The company’s reported 80 percent reduction in model behaviors that could enable emotional overreliance suggests progress, but also highlights the limits of algorithmic fixes.

Experts who rated model outputs still disagreed at times, inter-rater agreement hovered between 71–77 percent, underscoring that even clinicians don’t always agree on the “right” response.

For journalists, clinicians and everyday users, the update is both reassurance and reminder.

It shows that model behaviour can be iteratively improved when engineering meets clinical expertise.

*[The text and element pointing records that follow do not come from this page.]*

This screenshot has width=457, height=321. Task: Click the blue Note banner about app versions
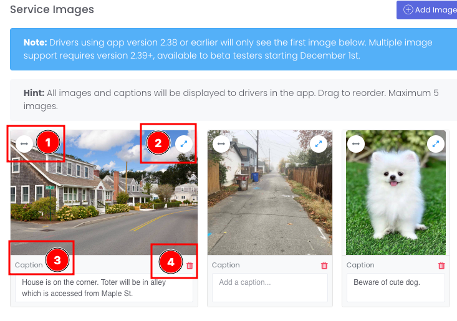(233, 49)
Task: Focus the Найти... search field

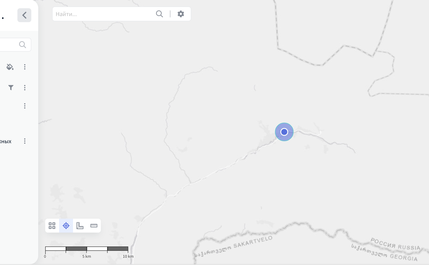Action: (103, 14)
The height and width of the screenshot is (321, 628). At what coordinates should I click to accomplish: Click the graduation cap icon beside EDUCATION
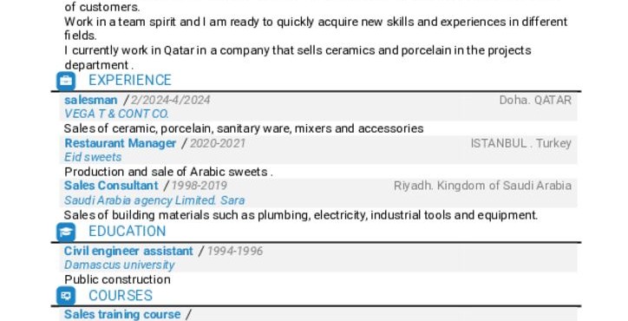pos(66,232)

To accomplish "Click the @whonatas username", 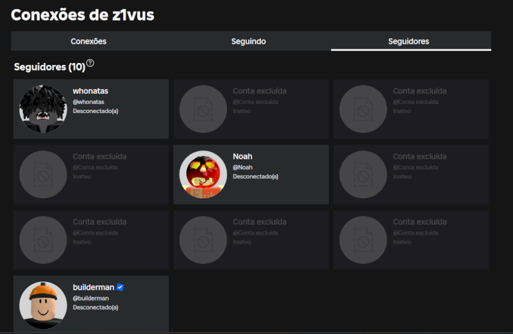I will pyautogui.click(x=88, y=102).
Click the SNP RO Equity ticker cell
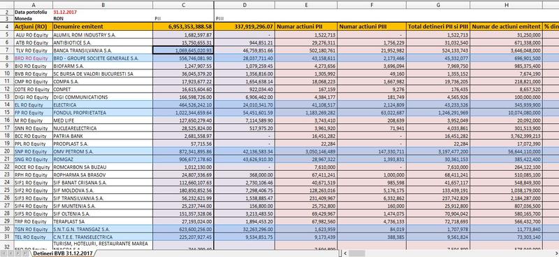This screenshot has height=257, width=559. pos(33,151)
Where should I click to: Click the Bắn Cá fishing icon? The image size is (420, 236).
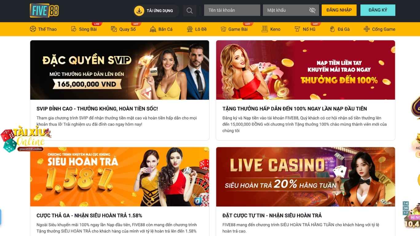click(x=153, y=29)
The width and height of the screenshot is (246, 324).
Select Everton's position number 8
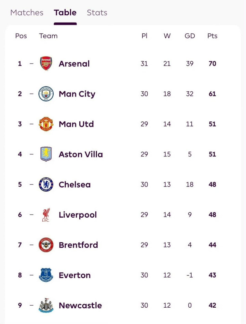click(x=20, y=275)
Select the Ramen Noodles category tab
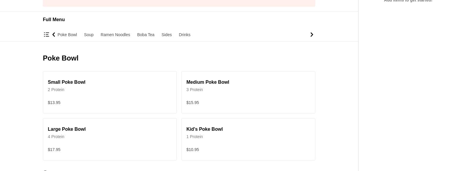The height and width of the screenshot is (171, 458). (115, 35)

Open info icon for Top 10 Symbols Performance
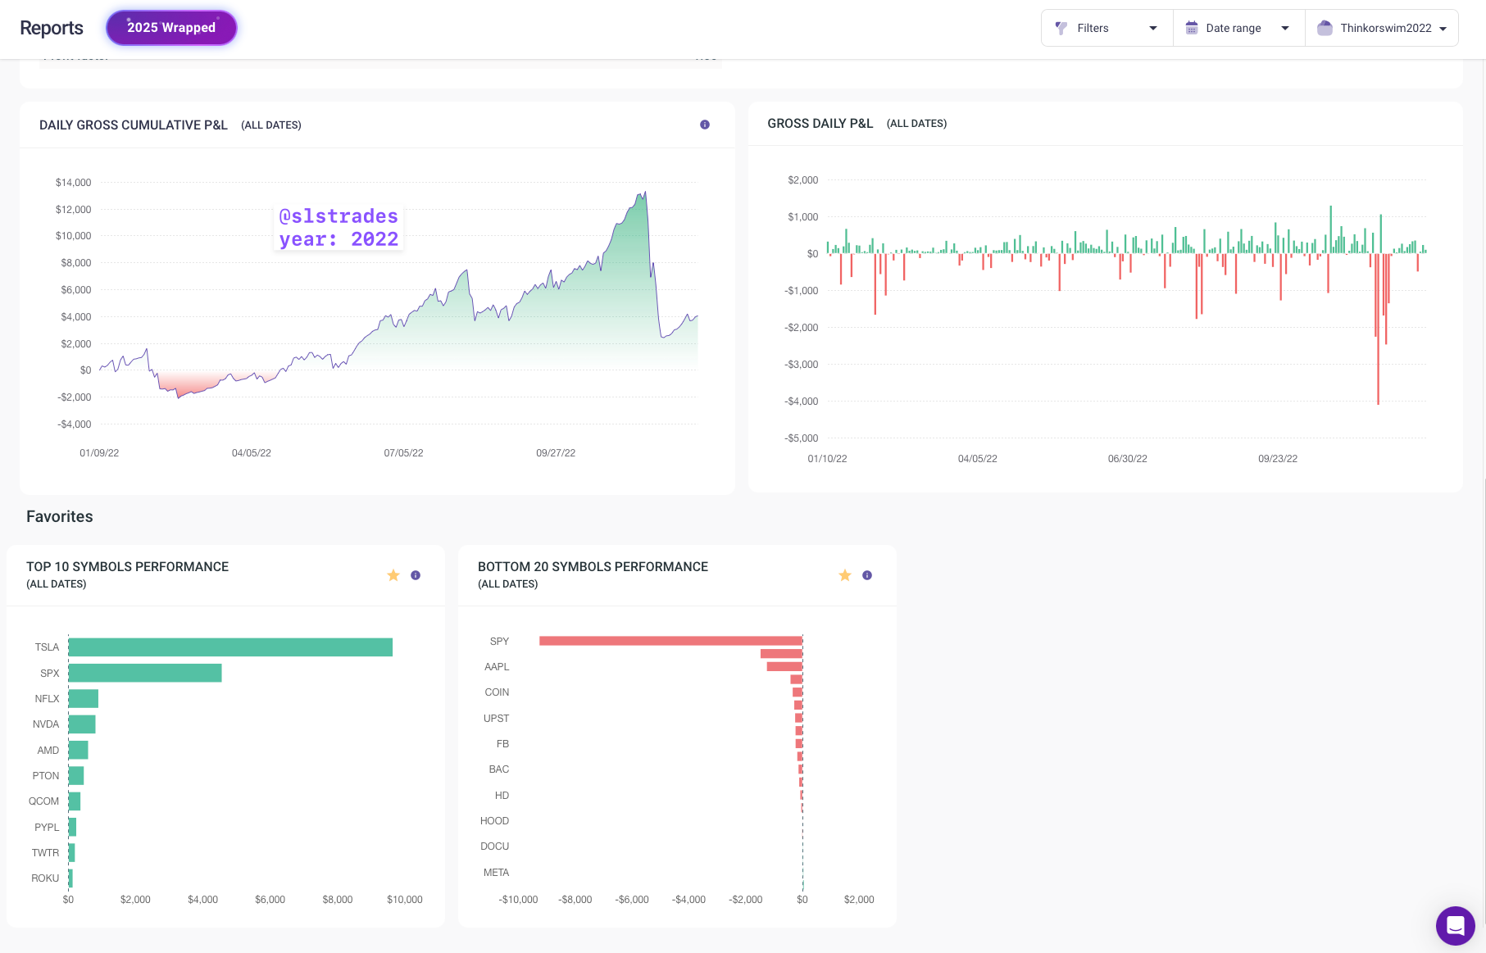(416, 575)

It also flags the continuing need for transparency, independent evaluation and clear user guidance about when to escalate to live human care.

OpenAI said the work will continue and taxonomies will be refined, evaluations extended and model behavior regularly re-measured.

“We’ve built upon our existing work⁠ on preventing suicide and self-harm to detect when a user may be experiencing thoughts of suicide and self-harm or aggregate signs that would indicate interest in suicide,” OpenAI said.

“Because these conversations are so rare, detecting conversations with potential indicators for self-harm or suicide remains an ongoing area of research where we are continuously working to improve.”

For someone in a moment of distress, small changes - a calm sentence that grounds panic, a link to a local helpline, a prompt to call a friend - can matter immensely.

In an era when machines increasingly sit at the front line of people’s first cries for help, those humane interventions are exactly what many hope technology will get right.